_課題の指示_. 後に示すホットドッグに関する原文から、「ワンコイン(450円)で軽食を買うことができる使い勝手の良いお店です」から「いて書かれた記事があります。」まで(「いて書かれた記事があります。」を含む)の部分を一字一句変えずに書き写しなさい。

_原文_.
今日も遊びに来てくださってありがとうございます
東京ディズニーシーのアメリカンウォーターフロント、ニューヨークエリアにあるホットドッグスタンド、デランシー・ケータリングが3月から営業再開していますね
(写真は公式HPより転載)
ワンコイン(450円)で軽食を買うことができる使い勝手の良いお店です
ところで、アメリカンウォーターフロントがテーマとするのは1910年代初めのニューヨーク。
ニューヨークを象徴するスナックフードとも言えるホットドッグですが、一体いつ頃から存在していたのでしょうか
ありがたいことに、ニューヨーク市立博物館のブログに、ホットドッグの歴史について書かれた記事があります。
この記事によると、1871年にドイツ系移民のチャールズ・フェルトマン(Charles Feltman)なる人物が、コニーアイランドに構えた店舗で1年に3,000個のホットドッグを売ったのが、ニューヨークにおけるホットドッグ・スタンドの始まりのようです。

_提示データ_.
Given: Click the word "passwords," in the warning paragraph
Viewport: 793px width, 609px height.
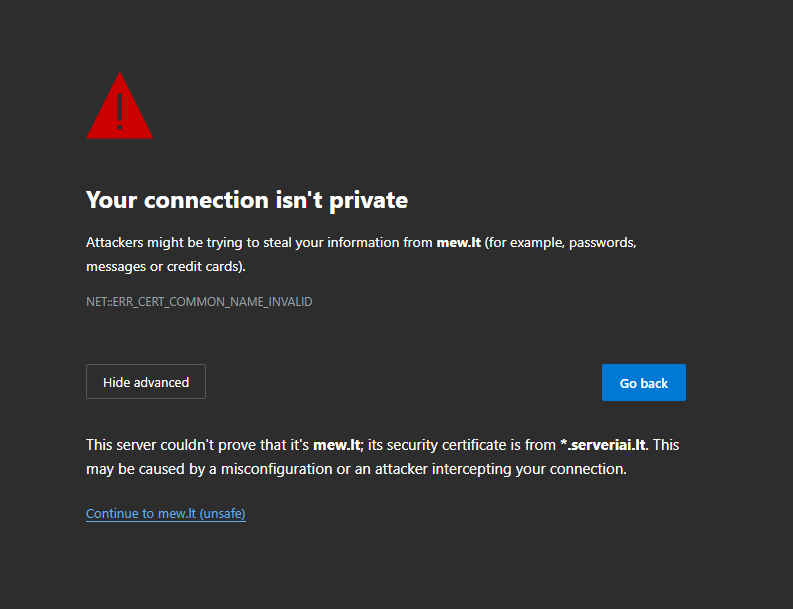Looking at the screenshot, I should point(603,243).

_解答_.
ワンコイン(450円)で軽食を買うことができる使い勝手の良いお店です
ところで、アメリカンウォーターフロントがテーマとするのは1910年代初めのニューヨーク。
ニューヨークを象徴するスナックフードとも言えるホットドッグですが、一体いつ頃から存在していたのでしょうか
ありがたいことに、ニューヨーク市立博物館のブログに、ホットドッグの歴史について書かれた記事があります。